Hurricane Agatha sets record after hitting Mexico at 105 mph
A hurricane went down in history as the strongest on record in the eastern Pacific in May – blowing at 105 mph.
Hurricane Agatha made landfall Monday afternoon in a sparsely populated stretch of small beach towns and fishing villages in southern Mexico.
After hitting Oaxaca State as a powerful Category 2 hurricane, it quickly lost strength as it moved inland over the mountainous interior.
Agatha was later downgraded to a tropical storm on Monday evening, with sustained winds up to 70 mph.
The US National Hurricane Center said the storm was expected to dissipate overnight, but warned heavy rain was still a threat.
Howling winds and downpours whipped palm trees and drove tourists and residents to shelters.
The Oaxaca State Civil Defense Agency showed families scrambling in a shelter in Pochutla and a landslide and mud blocking a highway.
Heavy rain and big waves battered the seaside town of Zipolite, long known for its clothing-optional beach and bohemian vibe.
“There is a lot of rain and sudden gusts of wind,” said Silvia Ranfagni, manager of the Casa Kalmar hotel in Zipolite.
Ms Ranfagni, who decided to take Agatha out to the property, said: ‘You can hear the wind howling.
In the surf town of Puerto Escondido, people took shelter and installed plywood to keep windows from shattering in high winds.
The government’s Mexican Turtle Center – a former slaughterhouse turned conservation center in Mazunte – was closed to visitors due to the hurricane.
Agatha only formed on Sunday and quickly rose to power.
It is the most powerful hurricane on record to make landfall in May in the eastern Pacific, said Jeff Masters, meteorologist at Yale Climate Connections and founder of Weather Underground.
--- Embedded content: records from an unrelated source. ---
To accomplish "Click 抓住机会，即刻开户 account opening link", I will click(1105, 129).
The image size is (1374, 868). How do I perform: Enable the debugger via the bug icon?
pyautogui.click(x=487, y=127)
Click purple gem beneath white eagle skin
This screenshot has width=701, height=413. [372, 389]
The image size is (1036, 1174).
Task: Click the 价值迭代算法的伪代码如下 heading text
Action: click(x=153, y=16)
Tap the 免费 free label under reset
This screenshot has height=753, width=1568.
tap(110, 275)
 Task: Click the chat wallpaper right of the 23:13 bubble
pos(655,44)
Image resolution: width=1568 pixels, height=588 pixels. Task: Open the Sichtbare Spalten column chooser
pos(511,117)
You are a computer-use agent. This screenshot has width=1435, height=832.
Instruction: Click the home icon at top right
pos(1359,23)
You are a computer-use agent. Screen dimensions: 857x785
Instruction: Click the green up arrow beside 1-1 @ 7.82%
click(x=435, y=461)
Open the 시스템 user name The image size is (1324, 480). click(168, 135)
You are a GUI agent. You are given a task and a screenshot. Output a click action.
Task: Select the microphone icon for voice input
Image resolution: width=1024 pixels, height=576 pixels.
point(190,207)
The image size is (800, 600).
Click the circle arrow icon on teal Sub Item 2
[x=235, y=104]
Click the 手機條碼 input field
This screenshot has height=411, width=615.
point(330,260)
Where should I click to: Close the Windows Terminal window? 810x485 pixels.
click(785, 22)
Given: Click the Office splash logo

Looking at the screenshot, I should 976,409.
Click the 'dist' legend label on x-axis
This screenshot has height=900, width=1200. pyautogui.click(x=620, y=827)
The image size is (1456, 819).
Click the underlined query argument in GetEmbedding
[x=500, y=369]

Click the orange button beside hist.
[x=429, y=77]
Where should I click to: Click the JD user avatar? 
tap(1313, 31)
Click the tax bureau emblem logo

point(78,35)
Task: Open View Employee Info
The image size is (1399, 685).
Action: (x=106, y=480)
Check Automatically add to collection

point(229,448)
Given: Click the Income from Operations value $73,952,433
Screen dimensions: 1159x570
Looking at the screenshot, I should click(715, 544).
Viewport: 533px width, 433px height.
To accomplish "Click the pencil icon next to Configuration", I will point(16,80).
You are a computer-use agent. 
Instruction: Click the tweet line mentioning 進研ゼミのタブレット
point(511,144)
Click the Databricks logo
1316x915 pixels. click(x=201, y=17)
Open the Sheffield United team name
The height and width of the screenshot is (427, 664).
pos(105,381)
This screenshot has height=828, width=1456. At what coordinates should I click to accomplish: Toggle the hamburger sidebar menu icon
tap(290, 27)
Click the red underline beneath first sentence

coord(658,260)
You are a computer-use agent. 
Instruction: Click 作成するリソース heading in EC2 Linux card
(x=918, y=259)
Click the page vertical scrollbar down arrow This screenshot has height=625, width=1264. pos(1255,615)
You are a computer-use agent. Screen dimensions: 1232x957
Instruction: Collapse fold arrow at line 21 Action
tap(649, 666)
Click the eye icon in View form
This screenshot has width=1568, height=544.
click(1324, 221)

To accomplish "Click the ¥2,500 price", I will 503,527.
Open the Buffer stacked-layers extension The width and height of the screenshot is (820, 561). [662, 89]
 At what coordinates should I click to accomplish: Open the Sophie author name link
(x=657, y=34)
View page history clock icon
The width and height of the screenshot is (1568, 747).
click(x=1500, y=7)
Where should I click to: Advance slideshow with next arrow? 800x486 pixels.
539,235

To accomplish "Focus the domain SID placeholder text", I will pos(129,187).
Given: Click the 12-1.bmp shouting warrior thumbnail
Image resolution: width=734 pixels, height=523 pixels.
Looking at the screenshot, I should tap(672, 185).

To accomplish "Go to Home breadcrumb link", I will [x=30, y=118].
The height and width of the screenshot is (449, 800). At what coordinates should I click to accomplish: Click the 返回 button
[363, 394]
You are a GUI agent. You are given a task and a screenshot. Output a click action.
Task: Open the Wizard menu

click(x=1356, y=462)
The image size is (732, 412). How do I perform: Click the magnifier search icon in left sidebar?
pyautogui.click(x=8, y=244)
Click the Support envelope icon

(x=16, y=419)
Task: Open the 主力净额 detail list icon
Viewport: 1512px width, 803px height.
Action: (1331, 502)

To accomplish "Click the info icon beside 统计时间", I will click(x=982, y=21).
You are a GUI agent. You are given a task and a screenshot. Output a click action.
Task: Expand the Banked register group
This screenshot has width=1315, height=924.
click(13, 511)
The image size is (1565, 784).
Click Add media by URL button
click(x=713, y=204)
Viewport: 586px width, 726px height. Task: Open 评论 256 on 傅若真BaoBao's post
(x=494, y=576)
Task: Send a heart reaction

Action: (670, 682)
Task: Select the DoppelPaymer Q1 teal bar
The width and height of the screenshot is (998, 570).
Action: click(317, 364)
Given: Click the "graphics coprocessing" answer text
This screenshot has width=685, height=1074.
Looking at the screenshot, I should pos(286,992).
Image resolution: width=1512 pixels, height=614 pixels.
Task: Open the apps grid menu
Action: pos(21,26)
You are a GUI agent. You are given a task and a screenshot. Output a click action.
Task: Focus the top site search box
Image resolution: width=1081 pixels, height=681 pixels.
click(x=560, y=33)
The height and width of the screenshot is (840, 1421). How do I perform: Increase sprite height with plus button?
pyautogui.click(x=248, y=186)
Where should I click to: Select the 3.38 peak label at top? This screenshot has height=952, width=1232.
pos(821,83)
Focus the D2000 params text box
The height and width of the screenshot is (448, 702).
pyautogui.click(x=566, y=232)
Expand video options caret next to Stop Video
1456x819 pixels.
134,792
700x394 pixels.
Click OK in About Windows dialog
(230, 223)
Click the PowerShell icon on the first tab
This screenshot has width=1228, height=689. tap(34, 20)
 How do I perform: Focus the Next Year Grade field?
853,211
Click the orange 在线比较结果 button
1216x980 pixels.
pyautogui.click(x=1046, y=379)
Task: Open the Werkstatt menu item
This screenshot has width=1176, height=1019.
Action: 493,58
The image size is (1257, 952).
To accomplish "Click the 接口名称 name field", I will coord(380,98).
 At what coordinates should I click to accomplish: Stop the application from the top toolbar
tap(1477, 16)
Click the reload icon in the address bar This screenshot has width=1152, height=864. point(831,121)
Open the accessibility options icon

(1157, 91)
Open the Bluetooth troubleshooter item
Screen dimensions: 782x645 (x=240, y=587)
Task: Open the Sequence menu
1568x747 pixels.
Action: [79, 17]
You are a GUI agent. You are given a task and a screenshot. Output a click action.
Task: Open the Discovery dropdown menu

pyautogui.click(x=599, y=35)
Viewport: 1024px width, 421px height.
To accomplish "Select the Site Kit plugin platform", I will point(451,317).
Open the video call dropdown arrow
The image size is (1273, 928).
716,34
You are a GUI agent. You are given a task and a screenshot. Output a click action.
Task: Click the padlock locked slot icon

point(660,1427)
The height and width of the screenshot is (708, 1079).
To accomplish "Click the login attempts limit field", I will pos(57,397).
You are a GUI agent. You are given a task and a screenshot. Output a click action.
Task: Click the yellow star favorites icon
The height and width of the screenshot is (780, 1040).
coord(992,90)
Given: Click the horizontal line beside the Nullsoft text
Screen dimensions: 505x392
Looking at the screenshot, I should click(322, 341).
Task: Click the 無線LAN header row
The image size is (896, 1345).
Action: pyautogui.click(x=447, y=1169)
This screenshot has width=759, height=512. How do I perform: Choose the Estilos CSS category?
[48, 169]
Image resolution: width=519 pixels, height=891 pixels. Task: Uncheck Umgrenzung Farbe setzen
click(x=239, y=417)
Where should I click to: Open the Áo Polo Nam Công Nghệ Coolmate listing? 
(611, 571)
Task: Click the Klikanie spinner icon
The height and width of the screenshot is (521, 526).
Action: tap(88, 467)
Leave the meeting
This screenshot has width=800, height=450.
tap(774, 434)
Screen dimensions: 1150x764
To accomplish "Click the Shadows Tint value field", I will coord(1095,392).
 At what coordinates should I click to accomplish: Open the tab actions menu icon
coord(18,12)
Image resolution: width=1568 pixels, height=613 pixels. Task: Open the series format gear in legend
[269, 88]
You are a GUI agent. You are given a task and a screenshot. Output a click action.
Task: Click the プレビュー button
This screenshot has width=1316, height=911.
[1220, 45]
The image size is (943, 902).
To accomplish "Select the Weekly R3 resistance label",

He said hurricanes in the region usually originate from tropical waves coming off African shores.
“Given that the African monsoon does not typically begin producing tropical waves until early or mid-May, there simply isn’t enough initial disturbance to cause many eastern Pacific hurricanes in May,” Masters wrote in an email.
“Additionally, water temperatures in May are cooler than they are at the height of the season and wind shear is generally higher.”